Risk Group for the Disease macleod syndrome - Men aged 55-59 and Women aged 60-64
In Men diagnosis is most often set at age 0-94
Less common in men the disease occurs at Age 95+Less common in women the disease occurs at Age 95+
In Women diagnosis is most often set at age 0-94
Disease Features macleod syndrome
Absence or low individual and public risk
Macleod syndrome - what does this mean
Macleod syndrome is an inherited disorder caused by mutations in the myh9 gene, which is responsible for the production of non-muscle myosin heavy chain ii-a. these mutations lead to the abnormal production of non-muscle myosin, resulting in a variety of symptoms, including kidney disease, hearing loss, thrombocytopenia, and cataracts.
What happens during the disease - macleod syndrome
Macleod syndrome is an inherited disorder caused by a genetic mutation in a gene known as the slc35a2 gene. this mutation affects the expression of certain proteins involved in the transport of carbohydrates across the cell membrane, resulting in a buildup of glycogen in the cells and disruption of normal cell function. symptoms of macleod syndrome include muscle weakness, developmental delay, and seizures.
Clinical Pattern
More details coming soon
How does a doctor diagnose
- Physical examination
- Blood tests to check for anemia
- Urine tests to detect the presence of proteins
- Genetic testing
- CT scan of the abdomen
- Ultrasound of the liver
- MRI of the abdomen
- Liver biopsy
Treatment and Medical Assistance
Main goal of the treatment: To reduce the symptoms of MacLeod Syndrome.
- Perform genetic testing to confirm the diagnosis.
- Prescribe medications to reduce the symptoms of MacLeod Syndrome.
- Provide lifestyle advice to manage the condition.
- Refer to a specialist for further assessment and management.
- Provide psychological support to help cope with the condition.
- Monitor the patient's progress and adjust treatment as needed.
- Educate the patient and family about MacLeod Syndrome.

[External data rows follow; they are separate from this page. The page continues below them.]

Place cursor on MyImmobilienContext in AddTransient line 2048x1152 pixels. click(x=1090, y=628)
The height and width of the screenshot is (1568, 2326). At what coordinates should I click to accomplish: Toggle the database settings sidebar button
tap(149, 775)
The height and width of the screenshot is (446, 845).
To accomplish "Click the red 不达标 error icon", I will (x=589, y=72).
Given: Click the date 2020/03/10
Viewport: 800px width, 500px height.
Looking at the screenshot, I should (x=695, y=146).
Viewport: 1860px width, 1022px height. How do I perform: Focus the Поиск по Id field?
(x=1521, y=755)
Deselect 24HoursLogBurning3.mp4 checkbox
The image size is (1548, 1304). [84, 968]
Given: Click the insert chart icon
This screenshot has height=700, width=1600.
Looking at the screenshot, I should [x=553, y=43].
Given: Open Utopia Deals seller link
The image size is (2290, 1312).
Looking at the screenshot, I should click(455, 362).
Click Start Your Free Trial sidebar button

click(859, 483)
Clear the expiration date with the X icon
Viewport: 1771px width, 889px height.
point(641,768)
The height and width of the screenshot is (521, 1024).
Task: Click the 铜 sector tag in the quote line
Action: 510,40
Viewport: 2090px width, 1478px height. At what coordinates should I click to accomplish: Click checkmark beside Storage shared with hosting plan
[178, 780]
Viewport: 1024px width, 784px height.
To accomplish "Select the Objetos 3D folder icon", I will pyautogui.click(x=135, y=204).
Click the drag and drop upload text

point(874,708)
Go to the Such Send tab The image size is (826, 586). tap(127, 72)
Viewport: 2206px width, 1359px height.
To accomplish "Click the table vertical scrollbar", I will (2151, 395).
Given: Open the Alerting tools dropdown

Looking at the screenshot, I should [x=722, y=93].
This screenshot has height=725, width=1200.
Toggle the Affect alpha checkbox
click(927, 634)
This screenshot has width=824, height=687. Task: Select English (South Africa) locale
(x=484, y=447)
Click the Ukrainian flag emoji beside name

18 Days of Hospitalization Required
Average Time for Outpatient Care Not Established
Macleod syndrome - Prevention
Macleod syndrome can be prevented by avoiding exposure to ultraviolet radiation, such as by wearing sunscreen and protective clothing when outdoors, and avoiding tanning beds. additionally, regular check-ups with a doctor can help to identify any potential issues early so that they can be treated promptly.